-------- Supplied passage --------

Lusitania‘s severe starboard list complicated the launch of her lifeboats.

By 2:16 pm, the Lusitania’s forecastle began to submerge.

By 2:20 pm, the crew began attempting to put life boats in the water.

The lifeboats on the starboard side, however, had swung out too far to step aboard safely.

While it was still possible to board the lifeboats on the port side, lowering them presented a different problem.

As was typical for the period, the hull plates of Lusitania were riveted, and as the lifeboats were lowered they dragged on the inch high rivets, which threatened to seriously damage the boats before they even reached the water.

Many lifeboats also overturned while loading or lowering, spilling passengers into the sea; others were overturned by the ship’s motion when they hit the water.

Crewmen even lost their grip on the falls—ropes used to lower the lifeboats—while trying to lower the boats into the ocean, and this caused the passengers from the boat to “spill into the sea like rag dolls.”

The Lusitania had 48 lifeboats, more than enough for all the crew and passengers, but only six were successfully lowered, all from the starboard side. Lifeboat 1 had overturned as it was being lowered, spilling its original occupants into the sea, but it managed to right itself shortly afterwards and was later filled with people from in the water.

Lifeboats 9 and 11 managed to reach the water safely with only a few handfuls of people, but both later picked up many swimmers.

Lifeboats 13 and 15 also safely reached the water, each overloaded with around seventy people.

Finally, Lifeboat 21 managed to reach the water safely and cleared the ship only moments before her final plunge.

A few of Lusitania’s collapsible lifeboats washed off her decks as she sank and provided refuge for many of those already in the water.

Two lifeboats on the port side did manage to clear the ship as well.

Lifeboat 14 was lowered and launched safely, but because the boat plug was not in place, it filled with seawater and sank almost immediately after touching down into the water.

Later, Lifeboat 2 managed to float off the ship with new occupants (its previous ones having been spilled into the sea when they upset the boat) when water began surging over the bow. It was connected to a single davit, the fall of which was cut by the men working to free the boat. The people inside also got the boat away from one of the ship’s “tentacle-like” funnel stays, and then subsequently rowed away from the ship only seconds before she sank.

-------- Dataset content --------

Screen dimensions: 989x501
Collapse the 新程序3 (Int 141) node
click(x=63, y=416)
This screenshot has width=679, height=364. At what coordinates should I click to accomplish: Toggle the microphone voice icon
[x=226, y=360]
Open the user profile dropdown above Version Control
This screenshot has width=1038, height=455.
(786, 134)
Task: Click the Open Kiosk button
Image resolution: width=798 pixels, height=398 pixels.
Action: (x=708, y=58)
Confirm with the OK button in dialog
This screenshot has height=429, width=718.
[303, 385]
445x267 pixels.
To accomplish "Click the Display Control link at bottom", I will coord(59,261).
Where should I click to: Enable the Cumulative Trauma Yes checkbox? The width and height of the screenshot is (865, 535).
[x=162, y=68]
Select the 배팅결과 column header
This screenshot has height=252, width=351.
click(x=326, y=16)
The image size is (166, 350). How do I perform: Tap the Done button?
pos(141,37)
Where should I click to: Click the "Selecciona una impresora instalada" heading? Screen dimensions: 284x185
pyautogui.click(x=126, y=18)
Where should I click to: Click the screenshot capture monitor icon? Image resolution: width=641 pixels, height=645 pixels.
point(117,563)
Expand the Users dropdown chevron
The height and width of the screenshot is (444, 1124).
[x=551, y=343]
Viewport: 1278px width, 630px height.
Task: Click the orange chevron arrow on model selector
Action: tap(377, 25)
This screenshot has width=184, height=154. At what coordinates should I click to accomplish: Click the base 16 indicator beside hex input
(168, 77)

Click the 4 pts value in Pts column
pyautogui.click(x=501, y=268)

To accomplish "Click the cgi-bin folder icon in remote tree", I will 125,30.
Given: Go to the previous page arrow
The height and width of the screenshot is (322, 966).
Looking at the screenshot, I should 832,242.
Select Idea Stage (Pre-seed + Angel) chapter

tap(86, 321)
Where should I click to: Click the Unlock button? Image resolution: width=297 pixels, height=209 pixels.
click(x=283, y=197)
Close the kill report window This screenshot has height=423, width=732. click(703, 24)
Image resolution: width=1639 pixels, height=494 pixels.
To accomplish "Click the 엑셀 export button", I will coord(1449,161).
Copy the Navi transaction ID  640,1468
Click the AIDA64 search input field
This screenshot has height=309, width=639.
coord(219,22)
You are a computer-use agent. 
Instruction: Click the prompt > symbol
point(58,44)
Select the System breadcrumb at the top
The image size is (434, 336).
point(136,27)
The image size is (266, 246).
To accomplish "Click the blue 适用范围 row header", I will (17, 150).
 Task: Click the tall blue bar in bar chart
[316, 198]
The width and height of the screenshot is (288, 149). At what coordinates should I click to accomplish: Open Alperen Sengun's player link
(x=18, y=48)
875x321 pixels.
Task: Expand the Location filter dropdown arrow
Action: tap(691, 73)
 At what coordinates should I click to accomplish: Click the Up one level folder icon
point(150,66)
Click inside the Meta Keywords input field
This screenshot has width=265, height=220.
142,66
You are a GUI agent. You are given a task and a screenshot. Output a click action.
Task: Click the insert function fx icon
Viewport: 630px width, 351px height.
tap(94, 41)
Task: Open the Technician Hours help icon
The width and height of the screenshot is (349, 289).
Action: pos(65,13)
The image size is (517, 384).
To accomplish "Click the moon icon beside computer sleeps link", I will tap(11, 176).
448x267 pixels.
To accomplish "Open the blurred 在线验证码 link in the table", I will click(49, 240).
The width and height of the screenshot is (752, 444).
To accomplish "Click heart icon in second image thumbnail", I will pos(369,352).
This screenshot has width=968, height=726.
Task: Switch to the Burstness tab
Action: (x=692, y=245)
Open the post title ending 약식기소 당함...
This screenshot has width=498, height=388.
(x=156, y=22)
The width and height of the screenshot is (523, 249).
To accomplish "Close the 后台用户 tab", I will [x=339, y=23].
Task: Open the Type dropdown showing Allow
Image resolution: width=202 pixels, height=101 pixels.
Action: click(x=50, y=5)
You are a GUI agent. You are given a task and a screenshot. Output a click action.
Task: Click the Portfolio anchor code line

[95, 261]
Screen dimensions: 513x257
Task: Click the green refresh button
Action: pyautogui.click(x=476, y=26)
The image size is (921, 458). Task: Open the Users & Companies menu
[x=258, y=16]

--------

> _Tasks and exercises_
**1)** According to the account of the Lusitania's lifeboats, how many lifeboats did the ship carry?
**2)** Carry on the account of the Lusitania's lifeboats after its last sentence.
The items are separate material from the account of the Lusitania's lifeboats.

> _Expected responses_
**1)** 48

**2)**
Captain Turner remained on the bridge until the water rushed upward and engulfed the whole bridge, washing him overboard into the sea. He took the ship’s logbook and charts with him. He managed to escape the rapidly sinking Lusitania and find a chair floating in the water which he clung to. He survived, having been pulled unconscious from the water after spending three hours there.

Captain Turner in 1914

Captain Turner in 1914

There were 761 survivors that day, and tragically 1,198 people lost their lives including 128 Americans.

Schwieger had been observing the panic and disorder through U-20′s periscope, and after surveying the area at 2:25 pm, he dropped the periscope and headed out to sea.

Note: later in Word War I, Schwieger was killed in action when, as commander of U-88, he was chased by HMS Stonecrop, hit a British mine, and sank on September 5, 1917, north of Terschelling. There were no survivors from U-88’s sinking.

The sinking of the Lusitania turned public opinion in many countries against Germany, contributed to the American entry into World War I and became an iconic symbol in military recruiting campaigns of why the war was being fought.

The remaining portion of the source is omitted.